===== 本文
パリの中心に、ひっそりと佇む美しいアートスポットがある。その名は「カストディア財団」。ここは厳密には「美術館」ではなく、パリのガイドブックなどにもまず登場しない。しかし一年に数回のペースで企画展が開催されていて、そのクオリティの高さと展示空間の美しさで、パリのアートファンたちに密かな愉しみを提供している。


パリ五輪へ向け、屋外の彫像たちも綺麗になってきたコンコルド広場



フランス国民議会議事堂となっているブルボン宮


「カストディア財団」のある場所は、コンコルド広場からセーヌ川を渡った先にあるフランス国民議会の議事堂・ブルボン宮のすぐ近く。省庁をはじめとする国の行政機関や企業、昔ながらの邸宅が並んだシックなエリアだ。印象派をはじめとする近代アートで有名なオルセー美術館も目と鼻の先だが、そこからここまで足を伸ばす観光客は稀だろう。
==========
===== データ行
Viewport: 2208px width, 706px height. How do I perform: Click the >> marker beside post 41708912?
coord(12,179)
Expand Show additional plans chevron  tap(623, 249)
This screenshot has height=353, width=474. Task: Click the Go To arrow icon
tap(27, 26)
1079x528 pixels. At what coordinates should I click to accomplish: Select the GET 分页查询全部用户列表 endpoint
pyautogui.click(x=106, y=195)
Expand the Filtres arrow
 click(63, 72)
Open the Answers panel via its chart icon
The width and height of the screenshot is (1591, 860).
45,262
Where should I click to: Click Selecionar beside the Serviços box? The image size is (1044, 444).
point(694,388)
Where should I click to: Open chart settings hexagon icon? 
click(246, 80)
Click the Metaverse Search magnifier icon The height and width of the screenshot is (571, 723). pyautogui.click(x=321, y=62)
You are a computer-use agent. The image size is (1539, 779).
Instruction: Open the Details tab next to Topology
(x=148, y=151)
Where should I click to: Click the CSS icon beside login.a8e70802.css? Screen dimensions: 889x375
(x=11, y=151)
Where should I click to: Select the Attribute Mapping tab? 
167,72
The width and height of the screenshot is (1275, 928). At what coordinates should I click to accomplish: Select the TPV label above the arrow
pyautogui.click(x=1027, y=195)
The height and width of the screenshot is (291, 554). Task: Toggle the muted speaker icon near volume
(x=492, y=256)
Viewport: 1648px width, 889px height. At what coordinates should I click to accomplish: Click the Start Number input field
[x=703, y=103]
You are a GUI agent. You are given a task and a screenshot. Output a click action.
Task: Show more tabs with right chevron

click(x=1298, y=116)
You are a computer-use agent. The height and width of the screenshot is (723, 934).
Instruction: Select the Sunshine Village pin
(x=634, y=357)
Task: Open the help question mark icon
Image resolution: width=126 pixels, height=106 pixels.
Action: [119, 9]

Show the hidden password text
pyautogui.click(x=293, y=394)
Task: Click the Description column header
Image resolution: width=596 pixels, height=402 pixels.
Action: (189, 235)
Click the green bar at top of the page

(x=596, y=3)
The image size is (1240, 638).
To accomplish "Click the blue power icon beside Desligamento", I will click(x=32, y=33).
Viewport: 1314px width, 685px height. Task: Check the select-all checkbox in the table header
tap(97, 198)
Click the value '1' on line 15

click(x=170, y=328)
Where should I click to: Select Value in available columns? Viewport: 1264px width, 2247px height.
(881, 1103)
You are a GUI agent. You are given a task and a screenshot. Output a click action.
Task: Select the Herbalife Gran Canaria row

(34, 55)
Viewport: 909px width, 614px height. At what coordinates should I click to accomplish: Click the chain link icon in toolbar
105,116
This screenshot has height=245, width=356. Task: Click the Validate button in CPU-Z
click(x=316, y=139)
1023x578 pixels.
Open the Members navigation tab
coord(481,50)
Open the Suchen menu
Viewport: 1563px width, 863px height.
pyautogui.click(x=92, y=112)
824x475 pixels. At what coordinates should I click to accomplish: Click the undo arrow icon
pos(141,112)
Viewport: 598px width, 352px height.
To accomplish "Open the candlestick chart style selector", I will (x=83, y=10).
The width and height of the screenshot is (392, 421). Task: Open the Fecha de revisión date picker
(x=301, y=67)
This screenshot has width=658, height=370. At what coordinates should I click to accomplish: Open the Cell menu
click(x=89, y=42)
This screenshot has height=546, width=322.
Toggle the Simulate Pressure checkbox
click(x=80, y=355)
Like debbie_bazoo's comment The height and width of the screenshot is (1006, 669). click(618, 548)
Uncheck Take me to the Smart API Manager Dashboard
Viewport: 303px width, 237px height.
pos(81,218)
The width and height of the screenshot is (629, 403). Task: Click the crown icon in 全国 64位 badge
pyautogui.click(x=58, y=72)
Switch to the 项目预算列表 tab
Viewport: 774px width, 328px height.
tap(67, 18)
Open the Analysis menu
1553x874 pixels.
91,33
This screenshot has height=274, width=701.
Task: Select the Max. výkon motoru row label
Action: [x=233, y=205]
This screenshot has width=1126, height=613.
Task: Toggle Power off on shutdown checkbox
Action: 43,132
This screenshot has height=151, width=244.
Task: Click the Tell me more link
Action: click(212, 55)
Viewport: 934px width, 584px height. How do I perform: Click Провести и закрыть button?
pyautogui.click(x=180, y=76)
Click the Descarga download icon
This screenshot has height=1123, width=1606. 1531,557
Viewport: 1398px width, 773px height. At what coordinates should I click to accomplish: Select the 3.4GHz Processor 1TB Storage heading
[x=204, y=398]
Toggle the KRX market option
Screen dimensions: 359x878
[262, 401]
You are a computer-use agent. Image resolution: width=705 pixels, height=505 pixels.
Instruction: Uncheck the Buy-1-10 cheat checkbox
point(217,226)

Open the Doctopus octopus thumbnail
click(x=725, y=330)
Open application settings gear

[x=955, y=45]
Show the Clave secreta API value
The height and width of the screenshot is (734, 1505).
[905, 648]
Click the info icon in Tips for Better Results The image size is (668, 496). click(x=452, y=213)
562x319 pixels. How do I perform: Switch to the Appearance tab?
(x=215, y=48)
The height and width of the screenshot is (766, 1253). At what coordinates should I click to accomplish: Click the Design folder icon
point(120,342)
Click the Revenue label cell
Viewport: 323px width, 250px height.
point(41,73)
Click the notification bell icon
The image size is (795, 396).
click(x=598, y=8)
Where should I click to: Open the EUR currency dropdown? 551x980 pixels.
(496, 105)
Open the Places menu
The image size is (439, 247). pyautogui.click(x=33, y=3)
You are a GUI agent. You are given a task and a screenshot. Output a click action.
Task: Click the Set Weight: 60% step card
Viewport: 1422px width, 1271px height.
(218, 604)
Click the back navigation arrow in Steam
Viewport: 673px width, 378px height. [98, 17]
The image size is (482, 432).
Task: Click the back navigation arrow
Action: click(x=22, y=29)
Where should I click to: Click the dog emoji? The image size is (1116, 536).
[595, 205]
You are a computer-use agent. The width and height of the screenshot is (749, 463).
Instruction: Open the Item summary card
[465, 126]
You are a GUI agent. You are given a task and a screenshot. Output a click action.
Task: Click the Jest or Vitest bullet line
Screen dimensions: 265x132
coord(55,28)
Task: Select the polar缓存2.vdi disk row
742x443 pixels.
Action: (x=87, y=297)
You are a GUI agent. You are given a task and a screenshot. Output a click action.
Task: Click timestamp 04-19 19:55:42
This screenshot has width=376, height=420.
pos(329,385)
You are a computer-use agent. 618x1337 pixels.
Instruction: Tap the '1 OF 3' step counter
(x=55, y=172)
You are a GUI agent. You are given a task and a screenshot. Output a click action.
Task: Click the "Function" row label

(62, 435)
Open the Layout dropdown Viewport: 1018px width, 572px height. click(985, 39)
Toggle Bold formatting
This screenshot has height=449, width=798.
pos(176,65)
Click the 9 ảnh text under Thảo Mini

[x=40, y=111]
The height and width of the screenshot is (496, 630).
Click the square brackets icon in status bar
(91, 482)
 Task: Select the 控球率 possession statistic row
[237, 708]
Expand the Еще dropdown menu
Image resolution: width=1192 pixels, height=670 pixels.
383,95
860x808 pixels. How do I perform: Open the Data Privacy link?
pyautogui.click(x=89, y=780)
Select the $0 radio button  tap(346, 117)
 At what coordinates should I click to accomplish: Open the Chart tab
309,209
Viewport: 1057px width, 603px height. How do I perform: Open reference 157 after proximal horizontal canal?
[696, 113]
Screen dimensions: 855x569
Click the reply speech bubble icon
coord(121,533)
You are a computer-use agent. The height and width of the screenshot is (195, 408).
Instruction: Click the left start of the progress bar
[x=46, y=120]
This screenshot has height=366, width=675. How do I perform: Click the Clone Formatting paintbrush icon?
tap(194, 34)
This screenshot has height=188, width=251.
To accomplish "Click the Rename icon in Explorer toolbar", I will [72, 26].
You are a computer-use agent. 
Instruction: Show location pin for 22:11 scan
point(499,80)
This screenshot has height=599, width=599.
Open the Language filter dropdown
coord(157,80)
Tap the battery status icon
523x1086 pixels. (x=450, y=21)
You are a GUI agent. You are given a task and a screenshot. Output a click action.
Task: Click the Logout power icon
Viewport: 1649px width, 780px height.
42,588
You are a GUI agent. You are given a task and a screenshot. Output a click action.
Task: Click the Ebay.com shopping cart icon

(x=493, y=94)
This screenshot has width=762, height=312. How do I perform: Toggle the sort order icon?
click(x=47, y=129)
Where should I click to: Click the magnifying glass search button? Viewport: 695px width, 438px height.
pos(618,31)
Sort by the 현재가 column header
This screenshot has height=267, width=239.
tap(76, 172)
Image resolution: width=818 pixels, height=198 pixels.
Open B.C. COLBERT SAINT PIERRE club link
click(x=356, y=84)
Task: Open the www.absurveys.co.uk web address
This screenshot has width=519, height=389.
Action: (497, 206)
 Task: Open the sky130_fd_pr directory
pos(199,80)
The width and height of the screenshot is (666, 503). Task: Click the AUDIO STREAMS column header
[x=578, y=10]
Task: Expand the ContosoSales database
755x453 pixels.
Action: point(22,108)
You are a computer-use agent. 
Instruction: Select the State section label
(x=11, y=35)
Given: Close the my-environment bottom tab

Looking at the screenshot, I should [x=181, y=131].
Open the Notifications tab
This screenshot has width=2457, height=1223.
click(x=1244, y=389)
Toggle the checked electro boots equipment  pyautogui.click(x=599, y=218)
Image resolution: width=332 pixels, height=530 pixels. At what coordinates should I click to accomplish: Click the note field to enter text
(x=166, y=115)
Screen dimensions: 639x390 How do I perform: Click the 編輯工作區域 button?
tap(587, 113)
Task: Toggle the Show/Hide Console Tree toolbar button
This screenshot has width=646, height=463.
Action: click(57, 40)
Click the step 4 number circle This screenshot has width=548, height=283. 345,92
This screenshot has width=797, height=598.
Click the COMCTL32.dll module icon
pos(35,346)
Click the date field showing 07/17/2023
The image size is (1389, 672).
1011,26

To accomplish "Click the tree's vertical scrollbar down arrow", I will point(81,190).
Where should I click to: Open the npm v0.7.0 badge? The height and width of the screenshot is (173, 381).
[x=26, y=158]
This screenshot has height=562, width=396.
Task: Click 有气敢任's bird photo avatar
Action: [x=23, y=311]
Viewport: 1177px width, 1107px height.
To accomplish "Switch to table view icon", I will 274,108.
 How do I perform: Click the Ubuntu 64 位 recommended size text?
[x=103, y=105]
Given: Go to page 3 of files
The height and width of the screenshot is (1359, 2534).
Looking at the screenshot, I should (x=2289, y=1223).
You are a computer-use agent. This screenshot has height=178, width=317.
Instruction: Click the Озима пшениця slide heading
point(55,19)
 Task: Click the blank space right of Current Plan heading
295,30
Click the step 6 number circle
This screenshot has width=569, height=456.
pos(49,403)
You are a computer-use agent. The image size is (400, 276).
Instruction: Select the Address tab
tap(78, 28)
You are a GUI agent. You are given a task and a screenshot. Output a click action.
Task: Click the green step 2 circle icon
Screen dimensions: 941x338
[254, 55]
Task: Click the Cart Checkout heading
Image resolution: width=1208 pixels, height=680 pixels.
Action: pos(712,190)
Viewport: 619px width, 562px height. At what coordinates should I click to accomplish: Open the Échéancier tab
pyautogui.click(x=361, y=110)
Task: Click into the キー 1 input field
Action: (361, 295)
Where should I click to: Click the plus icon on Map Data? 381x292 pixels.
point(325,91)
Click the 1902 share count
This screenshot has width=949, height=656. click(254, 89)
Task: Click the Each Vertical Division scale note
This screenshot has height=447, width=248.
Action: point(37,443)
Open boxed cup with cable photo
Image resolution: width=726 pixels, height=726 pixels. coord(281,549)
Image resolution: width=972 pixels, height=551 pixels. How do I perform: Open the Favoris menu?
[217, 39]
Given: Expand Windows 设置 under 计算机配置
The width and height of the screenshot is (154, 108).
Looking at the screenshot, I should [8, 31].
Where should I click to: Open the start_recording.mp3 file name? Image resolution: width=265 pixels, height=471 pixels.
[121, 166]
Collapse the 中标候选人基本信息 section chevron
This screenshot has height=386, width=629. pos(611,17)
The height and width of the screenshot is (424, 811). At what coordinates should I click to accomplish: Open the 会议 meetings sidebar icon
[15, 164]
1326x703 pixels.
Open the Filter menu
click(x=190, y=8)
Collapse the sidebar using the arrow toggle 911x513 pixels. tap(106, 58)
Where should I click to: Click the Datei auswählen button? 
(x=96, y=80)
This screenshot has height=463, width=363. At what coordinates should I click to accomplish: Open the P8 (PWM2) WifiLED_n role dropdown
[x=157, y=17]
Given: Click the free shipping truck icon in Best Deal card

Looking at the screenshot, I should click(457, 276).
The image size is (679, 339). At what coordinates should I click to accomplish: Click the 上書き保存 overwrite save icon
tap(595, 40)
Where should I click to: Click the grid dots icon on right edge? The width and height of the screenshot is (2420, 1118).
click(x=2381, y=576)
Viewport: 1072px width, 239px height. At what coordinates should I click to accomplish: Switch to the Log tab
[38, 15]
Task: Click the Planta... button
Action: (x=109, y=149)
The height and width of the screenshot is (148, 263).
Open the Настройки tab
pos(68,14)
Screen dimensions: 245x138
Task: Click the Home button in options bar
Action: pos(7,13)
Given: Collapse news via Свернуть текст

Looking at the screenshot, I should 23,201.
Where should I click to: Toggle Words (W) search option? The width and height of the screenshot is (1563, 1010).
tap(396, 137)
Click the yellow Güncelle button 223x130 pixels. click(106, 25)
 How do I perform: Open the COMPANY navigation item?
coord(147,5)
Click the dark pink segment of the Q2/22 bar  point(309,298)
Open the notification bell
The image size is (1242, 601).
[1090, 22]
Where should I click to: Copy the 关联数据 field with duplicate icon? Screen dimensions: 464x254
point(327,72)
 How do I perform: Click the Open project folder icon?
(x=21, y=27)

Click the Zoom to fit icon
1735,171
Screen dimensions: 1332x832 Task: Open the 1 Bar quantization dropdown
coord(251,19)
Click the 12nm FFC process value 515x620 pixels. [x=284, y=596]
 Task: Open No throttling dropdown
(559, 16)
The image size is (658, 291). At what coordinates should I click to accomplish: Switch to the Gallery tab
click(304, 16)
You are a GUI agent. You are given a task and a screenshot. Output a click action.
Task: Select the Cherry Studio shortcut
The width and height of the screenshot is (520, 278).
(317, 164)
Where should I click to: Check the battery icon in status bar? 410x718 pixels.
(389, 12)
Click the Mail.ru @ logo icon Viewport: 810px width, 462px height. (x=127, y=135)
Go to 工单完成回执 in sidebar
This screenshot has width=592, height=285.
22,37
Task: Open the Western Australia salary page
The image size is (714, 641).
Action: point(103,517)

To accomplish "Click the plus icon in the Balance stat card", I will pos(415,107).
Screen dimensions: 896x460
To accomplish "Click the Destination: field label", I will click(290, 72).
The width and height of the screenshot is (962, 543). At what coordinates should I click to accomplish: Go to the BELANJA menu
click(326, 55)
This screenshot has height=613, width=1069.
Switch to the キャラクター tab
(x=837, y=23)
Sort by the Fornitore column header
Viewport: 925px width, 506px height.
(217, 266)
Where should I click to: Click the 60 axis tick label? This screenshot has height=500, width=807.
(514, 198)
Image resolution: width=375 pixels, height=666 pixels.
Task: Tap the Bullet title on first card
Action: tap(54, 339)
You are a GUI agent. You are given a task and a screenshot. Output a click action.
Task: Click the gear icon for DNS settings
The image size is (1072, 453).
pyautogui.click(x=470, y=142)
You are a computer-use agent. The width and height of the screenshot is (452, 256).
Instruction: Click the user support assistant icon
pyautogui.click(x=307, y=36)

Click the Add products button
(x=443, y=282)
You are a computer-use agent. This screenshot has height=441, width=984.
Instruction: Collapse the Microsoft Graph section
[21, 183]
==========
課題:
(a) 次の記述(i)〜(iii)がカストディア財団の文章の内容と一致するかどうか、それぞれ「はい」または「いいえ」で答え、判断の根拠となる文章中の語句をそのまま引用してください。
(i) カストディア財団は、厳密には美術館ではない。
(ii) カストディア財団の企画展は、毎月開催されている。
(iii) カストディア財団は、オルセー美術館から遠く離れた場所にある。
(b) カストディア財団の文章を、最後の文の後から書き継いでください。

解答:
(a)
(i) はい。「ここは厳密には「美術館」ではなく」
(ii) いいえ。「一年に数回のペースで企画展が開催されていて」
(iii) いいえ。「オルセー美術館も目と鼻の先だが」

(b)
カストディア財団入口


1743年に建てられた瀟洒な建築「トゥルゴー邸」を受け継ぎ、美術史家でアートコレクターのオランダ人フリッツ・ルグトとその妻が1947年に設立したのがこの「カストディア財団」。「カストディア」とはラテン語で「保管庫」を意味するそうだが、その名の通り夫婦が時間をかけて収集してきたアートコレクションが保管されている。そして邸宅の最上階にあるのは、美術史の研究に人生を捧げてきたルグト氏が集めた蔵書を中心に13万点もの資料を収めた図書館。フランスでも最も重要な美術史専門の施設のひとつとして、研究者などに門戸をひらいている。




カストディア財団 「ヤコブス・フレル展」展示室入口



そんな知る人ぞ知るアートスポットで、興味深いイベントがこれまた密やかに開催されている。17世紀オランダ絵画の黄金時代と呼ばれる時代の画家「Jacobus Vrel ヤコブス・フレル」の展覧会だ。1630年頃の生まれと推測されているので、世界的に有名なヨハネス・フェルメールの2歳ほど年上ということになるが、実は生年はもちろんのこと生まれた街すら定かではない。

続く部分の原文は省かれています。